一見すると小柄な少女ですが……その目には、瞳孔が二つずつあるような……
そして夜宵は、螢多朗の右手を指してこう言うのです。
右手、ごっついのついてるね。
……右手についている「もの」。
それが、夜宵には見えているようです。
そして……螢多朗が彼女に恐怖を感じる理由は、彼女が握りしめているぬいぐるみにあるようです。

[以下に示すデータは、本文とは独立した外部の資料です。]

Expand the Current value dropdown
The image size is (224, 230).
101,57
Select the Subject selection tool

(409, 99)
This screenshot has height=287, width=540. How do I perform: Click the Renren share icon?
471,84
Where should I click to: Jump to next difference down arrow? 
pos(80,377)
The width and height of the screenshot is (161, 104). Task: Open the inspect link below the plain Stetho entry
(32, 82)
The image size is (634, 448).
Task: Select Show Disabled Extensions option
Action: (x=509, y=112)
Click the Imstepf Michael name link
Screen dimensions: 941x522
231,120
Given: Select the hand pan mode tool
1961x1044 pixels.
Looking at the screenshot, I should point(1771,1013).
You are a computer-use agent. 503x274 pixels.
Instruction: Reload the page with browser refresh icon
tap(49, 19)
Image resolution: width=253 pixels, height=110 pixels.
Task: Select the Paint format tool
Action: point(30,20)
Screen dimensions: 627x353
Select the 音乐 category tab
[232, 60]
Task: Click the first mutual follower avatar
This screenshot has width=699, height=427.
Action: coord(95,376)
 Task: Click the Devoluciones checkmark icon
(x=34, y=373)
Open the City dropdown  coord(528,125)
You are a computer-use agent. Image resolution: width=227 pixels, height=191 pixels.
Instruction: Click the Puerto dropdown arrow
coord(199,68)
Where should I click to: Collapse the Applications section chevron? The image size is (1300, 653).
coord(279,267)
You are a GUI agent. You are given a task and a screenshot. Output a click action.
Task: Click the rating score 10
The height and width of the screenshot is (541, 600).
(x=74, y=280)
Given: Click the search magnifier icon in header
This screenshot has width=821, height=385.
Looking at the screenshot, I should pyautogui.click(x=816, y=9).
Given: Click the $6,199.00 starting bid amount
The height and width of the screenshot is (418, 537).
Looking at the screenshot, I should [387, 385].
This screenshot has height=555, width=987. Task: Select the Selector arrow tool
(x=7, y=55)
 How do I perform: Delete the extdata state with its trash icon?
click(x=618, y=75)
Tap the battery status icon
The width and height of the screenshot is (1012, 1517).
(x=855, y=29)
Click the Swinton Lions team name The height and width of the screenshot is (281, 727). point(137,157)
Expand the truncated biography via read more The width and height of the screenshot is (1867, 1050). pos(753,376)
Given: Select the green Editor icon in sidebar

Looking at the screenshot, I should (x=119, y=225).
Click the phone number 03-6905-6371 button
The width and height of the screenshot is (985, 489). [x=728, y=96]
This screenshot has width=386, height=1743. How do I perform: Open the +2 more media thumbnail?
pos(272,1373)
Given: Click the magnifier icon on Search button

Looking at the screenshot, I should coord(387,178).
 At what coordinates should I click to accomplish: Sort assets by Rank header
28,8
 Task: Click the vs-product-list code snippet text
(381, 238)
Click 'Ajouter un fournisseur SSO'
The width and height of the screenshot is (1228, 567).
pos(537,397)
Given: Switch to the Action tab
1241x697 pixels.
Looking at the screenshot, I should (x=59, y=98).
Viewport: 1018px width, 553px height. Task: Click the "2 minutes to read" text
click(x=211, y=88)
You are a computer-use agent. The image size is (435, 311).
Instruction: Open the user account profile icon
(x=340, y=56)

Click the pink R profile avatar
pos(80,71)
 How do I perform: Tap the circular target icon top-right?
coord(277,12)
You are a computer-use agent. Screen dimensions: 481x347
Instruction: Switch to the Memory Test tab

そのぬいぐるみからは、筆舌に尽くしがたい「いやな感じ」が漂っていて……!!
夜宵は、螢多朗をまっすぐ見つめながら言うのです。
ごめんね、おイタして。
息の根止めとくから。

謎の多すぎる夜宵ですが、自己紹介が終わった後すぐにこんなことを言いだします。
心霊スポット行こうぜ!と。
なんでも螢多朗はすごく「モテそう」なんだそうですが……
それがよくわかっている螢多朗からしても、心霊スポットになって絶対に行きたくはないわけです。
が、なぜか詠子もノリノリ!
強引に車に乗せられ、三人は心霊スポットに向かうことになってしまうのでした!!

たどり着いた先は、そっち方面では有名な電話ボックスでした。
当然そっち方面に詳しくなりたくもない螢多朗は知らないし聞きたくないのですが、詠子は構わず説明を始めました。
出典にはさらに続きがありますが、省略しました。